¡Atención, viajeros y amantes de las historias rocambolescas! ¿Quién no ha experimentado la frustración de un autobús que se retrasa? Esa sensación de impotencia, de ver cómo los minutos se estiran hasta el infinito mientras el transporte brilla por su ausencia. Pues bien, en Irlanda, un hombre llevó esta frustración a un nivel estratosférico, digno de ser contado en los anales de las soluciones más… creativas.
Nuestro protagonista se llama John O’Brien, y en octubre de 2013, este caballero de 32 años se encontraba en Cork, esperando un bus que lo llevara a la vibrante Dublín. Pero el bus, amigos, no aparecía. Los minutos se convirtieron en una eternidad, y la paciencia de John, al parecer, se evaporó al ritmo de unas cuantas pintas de más. Sí, su abogado defensor confirmaría más tarde que el hombre iba «muy borracho» y «frustrado» por el retraso.
Y ahí es donde la historia da un giro inesperado. En lugar de coger un taxi, buscar un tren o simplemente irse a casa, John O’Brien decidió que si el transporte público no venía a él, él iría al transporte público… y se lo llevaría. Literalmente. Se coló en un garaje de autobuses en Cork, escogió su vehículo preferido (uno de la compañía Bus Éireann, ni más ni menos) y se puso al volante. ¡Directo a Dublín!
Imaginad la escena: un hombre al que se le ha denegado su viaje en bus, ahora conduciendo su propio bus robado a través de Irlanda.

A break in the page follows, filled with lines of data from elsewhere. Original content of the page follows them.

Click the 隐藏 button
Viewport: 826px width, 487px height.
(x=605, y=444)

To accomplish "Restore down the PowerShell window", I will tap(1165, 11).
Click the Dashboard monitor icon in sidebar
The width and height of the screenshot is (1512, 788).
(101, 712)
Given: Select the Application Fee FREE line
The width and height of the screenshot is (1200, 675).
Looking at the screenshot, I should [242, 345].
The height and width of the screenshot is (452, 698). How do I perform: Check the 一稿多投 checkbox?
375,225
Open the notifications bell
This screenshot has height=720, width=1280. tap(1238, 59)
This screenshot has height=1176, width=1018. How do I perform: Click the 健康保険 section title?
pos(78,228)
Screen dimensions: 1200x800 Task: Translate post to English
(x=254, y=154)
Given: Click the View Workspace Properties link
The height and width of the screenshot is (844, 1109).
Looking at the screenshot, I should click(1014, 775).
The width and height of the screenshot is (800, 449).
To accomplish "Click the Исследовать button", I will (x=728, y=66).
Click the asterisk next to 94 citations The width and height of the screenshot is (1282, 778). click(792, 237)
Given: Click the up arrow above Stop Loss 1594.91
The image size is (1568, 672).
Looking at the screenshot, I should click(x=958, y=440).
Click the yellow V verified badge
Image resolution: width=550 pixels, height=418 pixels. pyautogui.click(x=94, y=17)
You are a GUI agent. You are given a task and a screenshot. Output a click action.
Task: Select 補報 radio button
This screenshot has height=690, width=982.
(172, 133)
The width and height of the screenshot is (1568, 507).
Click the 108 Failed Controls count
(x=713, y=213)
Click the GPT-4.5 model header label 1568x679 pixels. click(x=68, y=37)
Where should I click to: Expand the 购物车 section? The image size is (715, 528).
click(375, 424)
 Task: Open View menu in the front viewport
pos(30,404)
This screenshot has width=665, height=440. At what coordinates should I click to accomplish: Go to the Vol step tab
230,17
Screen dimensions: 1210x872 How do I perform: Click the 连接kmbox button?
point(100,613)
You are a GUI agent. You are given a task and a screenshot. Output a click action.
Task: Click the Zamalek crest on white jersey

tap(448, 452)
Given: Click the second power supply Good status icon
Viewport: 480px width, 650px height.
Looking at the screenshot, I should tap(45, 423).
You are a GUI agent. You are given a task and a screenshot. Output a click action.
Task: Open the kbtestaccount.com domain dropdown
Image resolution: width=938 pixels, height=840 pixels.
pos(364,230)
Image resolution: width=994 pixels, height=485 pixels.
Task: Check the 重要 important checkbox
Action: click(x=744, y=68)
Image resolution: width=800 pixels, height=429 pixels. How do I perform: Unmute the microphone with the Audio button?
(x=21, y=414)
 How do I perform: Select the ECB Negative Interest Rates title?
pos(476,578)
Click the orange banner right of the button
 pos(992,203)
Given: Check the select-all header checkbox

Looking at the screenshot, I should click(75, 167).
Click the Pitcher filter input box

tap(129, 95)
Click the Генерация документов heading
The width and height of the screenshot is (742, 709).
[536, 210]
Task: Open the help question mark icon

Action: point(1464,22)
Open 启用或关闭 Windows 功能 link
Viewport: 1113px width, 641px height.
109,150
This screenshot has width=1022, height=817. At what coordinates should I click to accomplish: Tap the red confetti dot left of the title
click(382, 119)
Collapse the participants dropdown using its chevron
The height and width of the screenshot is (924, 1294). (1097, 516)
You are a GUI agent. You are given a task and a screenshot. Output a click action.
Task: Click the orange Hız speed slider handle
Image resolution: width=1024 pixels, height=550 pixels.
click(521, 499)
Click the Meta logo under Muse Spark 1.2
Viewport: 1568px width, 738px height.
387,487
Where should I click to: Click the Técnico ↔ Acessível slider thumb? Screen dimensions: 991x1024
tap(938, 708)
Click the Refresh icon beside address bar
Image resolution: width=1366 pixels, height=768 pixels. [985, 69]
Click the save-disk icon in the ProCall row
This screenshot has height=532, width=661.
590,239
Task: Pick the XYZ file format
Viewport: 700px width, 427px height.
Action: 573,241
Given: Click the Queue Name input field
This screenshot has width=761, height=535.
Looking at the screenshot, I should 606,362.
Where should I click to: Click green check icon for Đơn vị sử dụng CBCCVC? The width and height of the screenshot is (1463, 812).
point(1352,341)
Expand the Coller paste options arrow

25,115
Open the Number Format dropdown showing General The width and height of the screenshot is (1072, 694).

La travesía duró «varias horas», y John, con una calma asombrosa, consiguió llegar a la capital irlandesa. ¿Dónde dejó el botín? Cerca de la estación de Heuston, como si hubiera sido un viaje de lo más normal. Un aparcamiento digno de un héroe del día a día, o de un tipo con un par de copas de más y mucha, mucha determinación.
Por supuesto, la hazaña no pasó desapercibida para siempre. Las cámaras de seguridad del garaje de Cork, que lo pillaron in fraganti, no tardaron en identificar a nuestro peculiar conductor. Cuando la Garda (la policía irlandesa) le preguntó por qué lo había hecho, O’Brien respondió con una tranquilidad que desarmaba: «Mi bus llegó tarde, así que me llevé otro». Una lógica aplastante, ¿verdad?
La aventura, eso sí, tuvo sus consecuencias. John O’Brien, que ya tenía antecedentes, se declaró culpable de tomar un vehículo sin autorización y de conducir sin seguro. La sentencia fue de tres meses de prisión y una inhabilitación para conducir de 10 años. Un precio algo elevado por la puntualidad.
Así que, la próxima vez que tu bus se retrase, piensa en John O’Brien. Quizás no debas seguir su ejemplo al pie de la letra, pero al menos te sacará una sonrisa al recordar que hay gente que se toma los retrasos del transporte público… muy en serio.